Don't believe a word of it. It is not without coincidence that Iran is sitting on vast oil reserves which - if the USA could secure a puppet regime alongside that in Baghdad - could be piped straight across to the Mediterranean for mass consumption for an America facing an imminent fuel and energy crisis.

Nor should we overlook the spectacular failure of the Iraq adventure and its demoralising effect on the US Government's global project. Far from deterring them in further imperialist war, an attack on Iran has been given greater impetus because they think they have nothing to lose.

The prospective scenarios are almost to terrible to grasp. Iran would defend itself by escalating the crisis and possibly launching missiles at Israel, Saudi Arabia, and American vessels in the Persian Gulf. Syria and pro-Iranian groupings in the Lebanon would side with Iran. Nuclear-tooled Israel would retaliate with an intensity that it is near impossible to forecast. The conflagration might see an uprising in Pakistan and the installation of an al Qaida-supporting government. Socialist Venezuela under Hugo Chavez might cut off its oil supplies to the USA. How might the Bush administration react to this challenge from Latin America? You do not need a crystal ball to answer that.

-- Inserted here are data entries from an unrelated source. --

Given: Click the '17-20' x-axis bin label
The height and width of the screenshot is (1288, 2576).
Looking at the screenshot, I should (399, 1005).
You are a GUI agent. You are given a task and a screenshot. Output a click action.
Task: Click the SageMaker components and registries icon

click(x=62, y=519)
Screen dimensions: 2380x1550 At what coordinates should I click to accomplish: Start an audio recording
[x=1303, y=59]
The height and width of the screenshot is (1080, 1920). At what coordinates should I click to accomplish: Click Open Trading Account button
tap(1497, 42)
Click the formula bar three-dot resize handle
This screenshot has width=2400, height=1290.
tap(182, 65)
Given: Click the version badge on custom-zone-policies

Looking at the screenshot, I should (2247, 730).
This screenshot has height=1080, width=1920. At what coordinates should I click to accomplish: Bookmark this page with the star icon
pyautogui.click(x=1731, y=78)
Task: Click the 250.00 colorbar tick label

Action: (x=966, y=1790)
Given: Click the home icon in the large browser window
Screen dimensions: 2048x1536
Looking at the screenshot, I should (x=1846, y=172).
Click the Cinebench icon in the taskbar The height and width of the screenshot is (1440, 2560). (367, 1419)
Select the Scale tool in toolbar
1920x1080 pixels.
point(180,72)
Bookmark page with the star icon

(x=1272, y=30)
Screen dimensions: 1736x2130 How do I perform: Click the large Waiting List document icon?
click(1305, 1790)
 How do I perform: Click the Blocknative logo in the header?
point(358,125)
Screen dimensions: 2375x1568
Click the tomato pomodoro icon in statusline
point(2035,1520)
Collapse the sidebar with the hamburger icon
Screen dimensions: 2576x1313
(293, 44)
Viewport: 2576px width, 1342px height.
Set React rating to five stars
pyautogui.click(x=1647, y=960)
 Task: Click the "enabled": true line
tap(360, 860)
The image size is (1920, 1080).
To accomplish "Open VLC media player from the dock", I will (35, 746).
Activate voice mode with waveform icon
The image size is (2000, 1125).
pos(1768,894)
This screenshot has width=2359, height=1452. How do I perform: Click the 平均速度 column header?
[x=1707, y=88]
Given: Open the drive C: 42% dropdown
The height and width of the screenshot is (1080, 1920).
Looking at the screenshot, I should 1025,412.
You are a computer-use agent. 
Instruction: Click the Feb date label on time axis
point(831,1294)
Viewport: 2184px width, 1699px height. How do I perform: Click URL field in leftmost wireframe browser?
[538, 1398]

And where would be Britain be in the midst of it all? It is inconceivable that we would support a bombing campaign, says Jack Straw. Is that in the same way that it was once inconceivable that a British Prime Minister could present false evidence for war then be appointed peace envoy to the Middle East, or that the UK would ride shotgun for a US Government which specialises in kidnap and torture? We have been here before.

The bombing of Iran could easily cascade into a war of unforeseen consequences.

Remember, there have been precedents. Take this one, for instance: Two shots in Sarajevo - the assassination of Archduke Franz Ferdinand - triggered a chain of events that ultimately led to the First World War in which millions died.

One big difference between the world then and now is that no one in 1914 had nuclear weapons.